→ What the exercise asks
Please format the data below as a two-column CSV with the headers input and output, starting at the line that has "Where should I click to: Click hashtag" and stopping after the line that has "click(x=332, y=170)". Give each text and its answer one row, with each value in its own quoted field and line breaks replaced by spaces.

→ Supplied material
+++
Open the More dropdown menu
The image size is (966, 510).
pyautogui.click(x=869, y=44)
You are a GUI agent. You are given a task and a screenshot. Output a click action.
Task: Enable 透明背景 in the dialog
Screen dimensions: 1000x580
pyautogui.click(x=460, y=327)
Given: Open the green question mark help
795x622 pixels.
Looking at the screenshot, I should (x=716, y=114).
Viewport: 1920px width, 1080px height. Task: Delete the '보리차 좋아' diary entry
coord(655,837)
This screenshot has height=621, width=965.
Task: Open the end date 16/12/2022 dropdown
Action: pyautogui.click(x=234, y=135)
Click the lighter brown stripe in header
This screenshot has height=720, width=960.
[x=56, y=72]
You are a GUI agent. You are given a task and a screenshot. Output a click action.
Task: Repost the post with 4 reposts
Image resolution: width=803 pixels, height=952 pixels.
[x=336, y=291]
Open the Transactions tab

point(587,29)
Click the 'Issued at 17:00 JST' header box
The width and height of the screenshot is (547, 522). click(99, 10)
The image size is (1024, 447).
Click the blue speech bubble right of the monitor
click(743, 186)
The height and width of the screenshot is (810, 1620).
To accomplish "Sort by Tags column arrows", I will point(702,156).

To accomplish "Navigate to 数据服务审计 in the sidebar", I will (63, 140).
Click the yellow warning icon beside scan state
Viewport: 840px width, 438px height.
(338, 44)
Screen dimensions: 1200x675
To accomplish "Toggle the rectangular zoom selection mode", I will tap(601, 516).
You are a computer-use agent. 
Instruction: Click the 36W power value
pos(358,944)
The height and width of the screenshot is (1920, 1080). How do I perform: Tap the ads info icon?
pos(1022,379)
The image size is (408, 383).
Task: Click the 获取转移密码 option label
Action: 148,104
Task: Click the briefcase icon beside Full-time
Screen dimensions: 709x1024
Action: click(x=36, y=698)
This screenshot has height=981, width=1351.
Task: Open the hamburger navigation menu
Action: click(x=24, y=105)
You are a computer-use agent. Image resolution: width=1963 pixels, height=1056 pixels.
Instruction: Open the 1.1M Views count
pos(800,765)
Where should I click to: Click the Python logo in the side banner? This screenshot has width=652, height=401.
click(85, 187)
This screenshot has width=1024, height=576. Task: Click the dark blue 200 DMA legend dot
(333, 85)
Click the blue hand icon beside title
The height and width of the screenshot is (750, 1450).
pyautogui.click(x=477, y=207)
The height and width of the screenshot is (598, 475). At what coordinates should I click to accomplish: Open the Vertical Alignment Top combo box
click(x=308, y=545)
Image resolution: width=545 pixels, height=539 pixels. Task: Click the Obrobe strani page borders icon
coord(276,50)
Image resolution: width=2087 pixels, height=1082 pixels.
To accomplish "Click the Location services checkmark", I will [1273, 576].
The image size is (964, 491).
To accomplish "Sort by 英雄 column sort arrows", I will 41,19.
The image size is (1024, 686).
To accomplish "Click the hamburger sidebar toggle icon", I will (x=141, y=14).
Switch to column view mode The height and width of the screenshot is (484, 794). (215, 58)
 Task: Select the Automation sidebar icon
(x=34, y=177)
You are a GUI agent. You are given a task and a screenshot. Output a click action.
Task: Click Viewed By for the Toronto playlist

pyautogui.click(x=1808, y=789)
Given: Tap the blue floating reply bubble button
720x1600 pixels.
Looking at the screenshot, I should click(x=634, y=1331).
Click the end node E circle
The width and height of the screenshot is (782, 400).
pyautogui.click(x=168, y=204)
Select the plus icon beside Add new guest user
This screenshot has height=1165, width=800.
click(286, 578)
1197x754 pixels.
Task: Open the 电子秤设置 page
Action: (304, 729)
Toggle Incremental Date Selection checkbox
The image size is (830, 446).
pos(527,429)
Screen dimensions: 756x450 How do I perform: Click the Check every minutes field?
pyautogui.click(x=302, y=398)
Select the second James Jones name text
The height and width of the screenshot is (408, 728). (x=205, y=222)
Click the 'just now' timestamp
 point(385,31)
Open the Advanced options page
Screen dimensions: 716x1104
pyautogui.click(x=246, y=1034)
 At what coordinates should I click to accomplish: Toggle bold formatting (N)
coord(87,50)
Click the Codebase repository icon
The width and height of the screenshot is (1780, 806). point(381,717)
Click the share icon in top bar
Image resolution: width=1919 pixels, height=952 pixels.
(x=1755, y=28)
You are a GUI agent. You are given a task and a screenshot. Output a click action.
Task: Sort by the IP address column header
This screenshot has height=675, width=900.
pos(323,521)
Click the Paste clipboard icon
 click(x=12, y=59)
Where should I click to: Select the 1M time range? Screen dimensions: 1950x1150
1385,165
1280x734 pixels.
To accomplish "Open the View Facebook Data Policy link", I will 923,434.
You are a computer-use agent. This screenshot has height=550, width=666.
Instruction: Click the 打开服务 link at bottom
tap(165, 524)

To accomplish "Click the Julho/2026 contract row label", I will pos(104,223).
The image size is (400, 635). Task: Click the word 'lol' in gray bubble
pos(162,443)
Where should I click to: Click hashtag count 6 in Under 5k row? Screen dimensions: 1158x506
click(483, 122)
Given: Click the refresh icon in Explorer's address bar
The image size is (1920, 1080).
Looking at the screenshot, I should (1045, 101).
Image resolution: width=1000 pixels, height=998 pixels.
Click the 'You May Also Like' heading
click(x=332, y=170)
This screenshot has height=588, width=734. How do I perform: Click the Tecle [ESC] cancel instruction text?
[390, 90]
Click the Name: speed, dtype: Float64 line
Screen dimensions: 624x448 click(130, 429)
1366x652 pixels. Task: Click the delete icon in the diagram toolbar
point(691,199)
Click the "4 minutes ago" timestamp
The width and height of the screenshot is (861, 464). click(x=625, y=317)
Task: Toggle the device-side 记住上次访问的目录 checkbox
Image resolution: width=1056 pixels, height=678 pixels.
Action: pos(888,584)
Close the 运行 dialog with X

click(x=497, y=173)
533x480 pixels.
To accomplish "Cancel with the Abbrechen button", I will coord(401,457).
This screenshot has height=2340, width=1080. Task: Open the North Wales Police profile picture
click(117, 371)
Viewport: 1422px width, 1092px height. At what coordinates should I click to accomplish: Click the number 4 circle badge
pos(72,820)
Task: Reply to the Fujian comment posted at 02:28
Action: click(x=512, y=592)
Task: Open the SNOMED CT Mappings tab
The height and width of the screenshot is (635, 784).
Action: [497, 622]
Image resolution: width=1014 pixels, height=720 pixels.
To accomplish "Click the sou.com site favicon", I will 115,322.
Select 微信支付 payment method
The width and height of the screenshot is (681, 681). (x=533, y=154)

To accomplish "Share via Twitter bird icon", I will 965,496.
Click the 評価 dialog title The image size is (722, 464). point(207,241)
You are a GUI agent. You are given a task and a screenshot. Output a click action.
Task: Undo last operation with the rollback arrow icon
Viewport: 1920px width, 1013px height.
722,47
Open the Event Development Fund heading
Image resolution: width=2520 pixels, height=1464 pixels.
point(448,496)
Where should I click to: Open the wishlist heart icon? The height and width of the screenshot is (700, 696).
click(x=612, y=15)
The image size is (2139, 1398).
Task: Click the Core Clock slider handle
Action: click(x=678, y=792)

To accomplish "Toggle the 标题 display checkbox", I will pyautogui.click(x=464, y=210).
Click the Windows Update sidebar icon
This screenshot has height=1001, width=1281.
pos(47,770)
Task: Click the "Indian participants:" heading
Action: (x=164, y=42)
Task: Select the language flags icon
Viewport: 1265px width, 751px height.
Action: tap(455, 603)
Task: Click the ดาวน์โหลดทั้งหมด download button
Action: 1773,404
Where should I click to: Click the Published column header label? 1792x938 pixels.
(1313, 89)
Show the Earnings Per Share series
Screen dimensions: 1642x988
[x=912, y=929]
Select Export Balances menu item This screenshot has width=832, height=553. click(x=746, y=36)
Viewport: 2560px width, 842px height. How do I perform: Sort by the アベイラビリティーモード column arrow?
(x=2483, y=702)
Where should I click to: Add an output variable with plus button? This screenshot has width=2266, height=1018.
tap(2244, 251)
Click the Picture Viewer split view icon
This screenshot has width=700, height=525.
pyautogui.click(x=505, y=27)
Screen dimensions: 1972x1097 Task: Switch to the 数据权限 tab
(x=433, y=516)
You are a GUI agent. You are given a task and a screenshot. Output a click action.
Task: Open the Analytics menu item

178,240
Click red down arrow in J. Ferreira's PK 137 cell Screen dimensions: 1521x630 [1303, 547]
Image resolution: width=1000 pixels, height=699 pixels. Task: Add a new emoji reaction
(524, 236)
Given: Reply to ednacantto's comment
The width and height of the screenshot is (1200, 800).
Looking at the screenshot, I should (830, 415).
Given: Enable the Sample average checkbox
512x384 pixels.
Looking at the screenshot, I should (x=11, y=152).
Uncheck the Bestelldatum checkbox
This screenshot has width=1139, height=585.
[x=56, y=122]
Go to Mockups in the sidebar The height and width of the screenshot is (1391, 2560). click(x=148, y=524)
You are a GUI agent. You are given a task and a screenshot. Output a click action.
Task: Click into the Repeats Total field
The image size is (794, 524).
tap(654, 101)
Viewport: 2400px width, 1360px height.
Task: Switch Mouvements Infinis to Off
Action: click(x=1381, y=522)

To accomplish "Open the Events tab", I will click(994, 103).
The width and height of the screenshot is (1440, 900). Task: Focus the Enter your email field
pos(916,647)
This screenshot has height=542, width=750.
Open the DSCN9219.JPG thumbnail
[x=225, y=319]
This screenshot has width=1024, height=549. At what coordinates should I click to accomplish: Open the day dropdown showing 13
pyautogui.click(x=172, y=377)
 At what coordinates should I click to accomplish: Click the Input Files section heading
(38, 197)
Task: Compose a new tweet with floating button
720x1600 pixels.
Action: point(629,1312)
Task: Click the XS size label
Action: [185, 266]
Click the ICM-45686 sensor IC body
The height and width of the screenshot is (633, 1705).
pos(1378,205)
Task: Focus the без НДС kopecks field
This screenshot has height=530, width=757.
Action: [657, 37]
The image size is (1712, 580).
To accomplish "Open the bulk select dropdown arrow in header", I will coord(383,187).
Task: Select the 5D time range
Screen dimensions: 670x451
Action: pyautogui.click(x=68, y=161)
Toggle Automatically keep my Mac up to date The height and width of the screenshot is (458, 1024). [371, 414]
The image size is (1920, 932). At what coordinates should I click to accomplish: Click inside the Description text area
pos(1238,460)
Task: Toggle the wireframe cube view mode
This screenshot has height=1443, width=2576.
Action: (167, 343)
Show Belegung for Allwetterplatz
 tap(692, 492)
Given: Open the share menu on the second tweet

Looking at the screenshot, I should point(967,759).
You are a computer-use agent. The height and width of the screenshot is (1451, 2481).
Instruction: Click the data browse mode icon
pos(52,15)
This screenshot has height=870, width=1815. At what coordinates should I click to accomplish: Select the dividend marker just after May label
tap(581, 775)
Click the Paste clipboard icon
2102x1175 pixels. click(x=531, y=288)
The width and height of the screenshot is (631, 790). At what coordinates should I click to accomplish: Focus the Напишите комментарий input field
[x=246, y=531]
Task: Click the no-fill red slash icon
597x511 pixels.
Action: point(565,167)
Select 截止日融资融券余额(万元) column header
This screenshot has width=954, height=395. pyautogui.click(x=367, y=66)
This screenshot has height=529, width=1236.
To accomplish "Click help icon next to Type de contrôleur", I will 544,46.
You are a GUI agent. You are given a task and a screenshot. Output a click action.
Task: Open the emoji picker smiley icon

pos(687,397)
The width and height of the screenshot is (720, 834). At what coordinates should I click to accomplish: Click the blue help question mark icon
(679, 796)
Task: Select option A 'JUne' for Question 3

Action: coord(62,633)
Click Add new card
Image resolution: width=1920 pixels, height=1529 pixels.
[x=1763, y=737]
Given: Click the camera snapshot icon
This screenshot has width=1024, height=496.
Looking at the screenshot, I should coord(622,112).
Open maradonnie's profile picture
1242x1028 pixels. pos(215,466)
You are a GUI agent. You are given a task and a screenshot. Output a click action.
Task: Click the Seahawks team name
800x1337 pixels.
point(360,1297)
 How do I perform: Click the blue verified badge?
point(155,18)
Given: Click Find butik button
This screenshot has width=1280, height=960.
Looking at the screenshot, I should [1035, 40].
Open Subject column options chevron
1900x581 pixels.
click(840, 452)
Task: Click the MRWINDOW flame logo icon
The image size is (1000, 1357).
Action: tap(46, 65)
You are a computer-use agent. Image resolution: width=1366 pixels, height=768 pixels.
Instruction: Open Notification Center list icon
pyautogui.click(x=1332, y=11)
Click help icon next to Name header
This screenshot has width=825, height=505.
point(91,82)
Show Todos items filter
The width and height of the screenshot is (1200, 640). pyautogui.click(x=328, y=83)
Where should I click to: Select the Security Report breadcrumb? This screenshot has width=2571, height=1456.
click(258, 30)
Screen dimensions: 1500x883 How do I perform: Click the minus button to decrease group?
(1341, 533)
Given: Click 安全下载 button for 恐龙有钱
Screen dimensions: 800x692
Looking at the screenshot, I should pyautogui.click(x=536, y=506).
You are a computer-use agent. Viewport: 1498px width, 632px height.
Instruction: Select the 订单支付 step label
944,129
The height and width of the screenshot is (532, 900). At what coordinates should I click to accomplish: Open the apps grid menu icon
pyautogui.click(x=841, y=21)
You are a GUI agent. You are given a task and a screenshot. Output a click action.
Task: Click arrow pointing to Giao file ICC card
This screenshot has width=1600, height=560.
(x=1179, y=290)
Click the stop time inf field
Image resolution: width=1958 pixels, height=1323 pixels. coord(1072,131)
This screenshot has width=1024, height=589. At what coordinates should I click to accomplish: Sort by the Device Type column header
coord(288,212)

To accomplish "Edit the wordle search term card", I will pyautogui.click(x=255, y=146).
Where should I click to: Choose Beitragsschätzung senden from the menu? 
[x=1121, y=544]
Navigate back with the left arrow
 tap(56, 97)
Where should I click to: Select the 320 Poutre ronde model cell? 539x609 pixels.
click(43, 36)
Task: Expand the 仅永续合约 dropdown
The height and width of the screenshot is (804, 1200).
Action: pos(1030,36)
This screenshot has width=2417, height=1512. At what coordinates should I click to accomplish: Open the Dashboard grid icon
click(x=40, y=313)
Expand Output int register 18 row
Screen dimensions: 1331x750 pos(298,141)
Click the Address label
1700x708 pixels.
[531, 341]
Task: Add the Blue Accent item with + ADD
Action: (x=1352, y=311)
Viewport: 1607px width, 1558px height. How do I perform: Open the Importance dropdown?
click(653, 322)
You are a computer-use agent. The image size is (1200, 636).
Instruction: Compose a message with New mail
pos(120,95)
+++
→ Correct answer
input,output
"Where should I click to: Click hashtag count 6 in Under 5k row? Screen dimensions: 1158x506","click(483, 122)"
"Given: Click the refresh icon in Explorer's address bar The image size is (1920, 1080).","Looking at the screenshot, I should (1045, 101)."
"Image resolution: width=1000 pixels, height=998 pixels. Click the 'You May Also Like' heading","click(x=332, y=170)"